Herbalist and acupuncturist Christopher Hobbs says this is a tried-and-true formula for insomnia. Make a tea by steeping 1 teaspoon to 1 tablespoon of the combined herbs in 1 cup of boiled water for 20 minutes; strain, sweeten with honey or stevia as desired, and drink ½ to 1 cup.
Valerian: 30 percent
Linden: 20 percent
Kava: 20 percent
Chamomile: 20 percent
Catnip: 10 percent
For a simple pillow, fill a 3- to 5-inch drawstring bag with 1/4 to 1/2 cup of chosen herbs; draw strings and tie closed. For a more decorative bag, fold a 5-inch-by-12-inch cloth in and stitch up two of the open sides (the folded side does not need to be stitched). Launder with no fragrance or fabric softener. Place a cotton ball-sized amount of cotton or fiberfill material in the bottom of the pocket. Add about 1/2 cup of herbs, fold over the remaining open side and stitch shut.
Reduce Stress with This Blend
For this relaxing dream pillow, mix 1/2 cup hops, 1/2 cup mugwort and 1/8 cup sweet marjoram. Let the fragrances carry you to a stress-free zone.

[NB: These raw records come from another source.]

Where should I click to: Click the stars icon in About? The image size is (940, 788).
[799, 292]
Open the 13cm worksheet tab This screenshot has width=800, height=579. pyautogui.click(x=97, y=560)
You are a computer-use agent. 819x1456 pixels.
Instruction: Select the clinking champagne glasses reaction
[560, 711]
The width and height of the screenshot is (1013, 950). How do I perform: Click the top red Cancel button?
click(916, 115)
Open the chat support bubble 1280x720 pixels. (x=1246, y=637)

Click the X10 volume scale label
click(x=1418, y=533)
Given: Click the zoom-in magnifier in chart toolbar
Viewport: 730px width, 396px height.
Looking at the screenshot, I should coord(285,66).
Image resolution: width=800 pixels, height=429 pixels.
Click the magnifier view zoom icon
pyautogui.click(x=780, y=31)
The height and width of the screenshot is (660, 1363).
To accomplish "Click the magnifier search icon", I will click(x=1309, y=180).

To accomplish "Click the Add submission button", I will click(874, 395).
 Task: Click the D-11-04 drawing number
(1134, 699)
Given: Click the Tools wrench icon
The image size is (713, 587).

Treat Yourself to Restful Sleep
Let this mixture take you away to the safest place in the world, where there are no worries and all your needs are fulfilled. Mix ¼ cup lavender flowers, 1/4 cup mugwort and 1/4 cup hops for this restful dream pillow.
No More Nightmares
If nightmares are troubling you, this comforting blend can ease your mind. Mix 1/4 cup rose petals, 1/4 cup rosemary, 1/4 cup lavender flowers and 1/4 cup hops.
Two tablespoons each of lavender flowers, catnip, lilac blossoms, mugwort and marjoram with 1 teaspoon of spearmint or peppermint can help give hospital patients relief from the powerful odors surrounding them.